A perfectly reasonable panic

Once every three months, we sent the whole company home while we tore the computer room apart and did all sorts of maintenance work. During my first quarterly downtime, the top item on my list was installing a new BOSS controller into the Solbourne that was our primary Oracle database server. Like any good database, it needed an occasional disk infusion to keep it happy, and there was no room on the existing SCSI controllers.

So I had a disk tray, a bunch of shiny new disks, a controller card, and media to upgrade the OS with. The BOSS was only supported in the latest version, and this being the server that kept the books, it was upgraded only when necessary.

For those who never got to play with Solbourne computers, the short explanation is that the company had figured out how to molest SunOS 4 to support multiple processors. Not the fancy symmetric multiprocessing that kids can buy on the street today, but still a serious performance gain for things like Oracle servers.
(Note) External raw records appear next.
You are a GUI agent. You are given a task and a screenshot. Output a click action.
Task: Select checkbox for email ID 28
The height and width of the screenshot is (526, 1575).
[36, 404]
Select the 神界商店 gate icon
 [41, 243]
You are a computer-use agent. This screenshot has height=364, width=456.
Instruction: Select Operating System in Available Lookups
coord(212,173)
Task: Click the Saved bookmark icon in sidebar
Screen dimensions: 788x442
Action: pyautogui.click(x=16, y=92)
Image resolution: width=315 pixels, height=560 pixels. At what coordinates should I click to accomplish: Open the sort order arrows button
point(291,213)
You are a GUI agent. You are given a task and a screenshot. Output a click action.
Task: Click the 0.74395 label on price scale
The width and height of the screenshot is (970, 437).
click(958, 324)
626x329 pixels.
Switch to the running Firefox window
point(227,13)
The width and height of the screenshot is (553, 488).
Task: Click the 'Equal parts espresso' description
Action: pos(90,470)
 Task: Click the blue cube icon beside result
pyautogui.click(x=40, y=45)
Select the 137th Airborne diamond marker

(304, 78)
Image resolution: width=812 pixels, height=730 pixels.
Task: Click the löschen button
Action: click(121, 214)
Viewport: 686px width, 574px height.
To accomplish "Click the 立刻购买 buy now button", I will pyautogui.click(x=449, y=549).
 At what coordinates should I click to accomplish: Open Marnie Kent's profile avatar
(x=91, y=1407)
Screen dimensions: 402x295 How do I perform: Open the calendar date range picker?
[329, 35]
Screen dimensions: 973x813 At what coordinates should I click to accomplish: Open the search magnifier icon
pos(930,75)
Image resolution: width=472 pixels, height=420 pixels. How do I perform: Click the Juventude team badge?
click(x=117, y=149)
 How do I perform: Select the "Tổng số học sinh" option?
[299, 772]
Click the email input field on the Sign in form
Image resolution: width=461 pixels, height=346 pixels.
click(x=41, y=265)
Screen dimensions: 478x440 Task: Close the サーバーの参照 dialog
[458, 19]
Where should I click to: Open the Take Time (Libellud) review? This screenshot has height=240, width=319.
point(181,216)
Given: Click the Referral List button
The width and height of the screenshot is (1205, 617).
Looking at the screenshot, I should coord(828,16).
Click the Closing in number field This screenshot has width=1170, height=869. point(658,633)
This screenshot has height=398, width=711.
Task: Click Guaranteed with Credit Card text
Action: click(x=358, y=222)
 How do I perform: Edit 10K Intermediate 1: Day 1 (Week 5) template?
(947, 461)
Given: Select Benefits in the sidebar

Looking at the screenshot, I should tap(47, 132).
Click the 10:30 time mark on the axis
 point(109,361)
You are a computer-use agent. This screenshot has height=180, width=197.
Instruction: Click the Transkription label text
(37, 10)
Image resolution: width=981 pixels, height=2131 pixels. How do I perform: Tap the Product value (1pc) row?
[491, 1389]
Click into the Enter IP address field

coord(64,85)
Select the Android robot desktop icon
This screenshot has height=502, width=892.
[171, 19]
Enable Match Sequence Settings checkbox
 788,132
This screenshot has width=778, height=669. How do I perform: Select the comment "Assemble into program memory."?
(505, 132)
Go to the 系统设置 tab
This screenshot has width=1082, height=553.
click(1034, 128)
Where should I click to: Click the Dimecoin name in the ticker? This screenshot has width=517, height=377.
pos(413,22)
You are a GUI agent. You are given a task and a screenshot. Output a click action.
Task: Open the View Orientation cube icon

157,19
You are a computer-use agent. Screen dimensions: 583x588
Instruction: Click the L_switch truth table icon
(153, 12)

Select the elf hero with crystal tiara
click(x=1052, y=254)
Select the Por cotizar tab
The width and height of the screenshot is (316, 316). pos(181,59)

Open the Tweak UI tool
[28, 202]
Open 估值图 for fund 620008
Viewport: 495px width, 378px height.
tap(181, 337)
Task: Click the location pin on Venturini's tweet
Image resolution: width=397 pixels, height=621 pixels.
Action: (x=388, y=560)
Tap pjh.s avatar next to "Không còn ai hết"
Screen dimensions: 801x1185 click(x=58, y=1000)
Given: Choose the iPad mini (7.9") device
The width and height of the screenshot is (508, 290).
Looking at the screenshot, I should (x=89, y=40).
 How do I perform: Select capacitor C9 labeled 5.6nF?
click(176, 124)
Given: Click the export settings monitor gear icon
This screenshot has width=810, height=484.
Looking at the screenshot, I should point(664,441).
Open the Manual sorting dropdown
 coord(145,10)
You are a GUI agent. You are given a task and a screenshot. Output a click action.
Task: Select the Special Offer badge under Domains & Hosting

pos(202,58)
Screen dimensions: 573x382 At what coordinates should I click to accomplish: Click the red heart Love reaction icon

The hardware could be a bit twitchy, and swapping parts between two allegedly-identical models might convert two working servers into crashaholics, but they were worth it.

Obviously, I made a full backup of the system before starting the required OS upgrade. By great good fortune (okay, someone planned ahead), there was a spare partition on one of the disks that was big enough to install the new OS onto, so that if something went wrong, I could revert to the old OS without restoring from tape.

Good thing, too, because it didn’t work. The OS upgrade went fine, but the BOSS controller didn’t work at all. We were using them in several other servers, and a merry hour of parts-swapping suggested that the ROMs on the I/O board were too old. I confirmed this by booting it with the I/O board out of another server, but unfortunately I couldn’t keep it, and we didn’t have any more ROMs in stock.

So I disconnected the new hardware, rolled back to the old OS, and logged in to check things out. The first thing I noticed was that all the board-swapping had reset the clock, so it thought the date was December 31, 1969. I fixed that and continued poking around, and just as I was convinced the machine was fine, it panicked and crashed.

Not good. Had all my parts-swapping destroyed the stability of the most important database server in the company? I scrolled back in the console log, read the panic message, and started to laugh.

It looked something like this: watchdog reset: CPU timeout….

As I said, this wasn’t modern symmetric multiprocessing. There was a master CPU and a slave CPU, and they were crudely synchronized. About thirty seconds after I fixed the clock, the slave woke up and realized that it hadn’t heard from the master in more than twenty years. I couldn’t really blame it for panicking.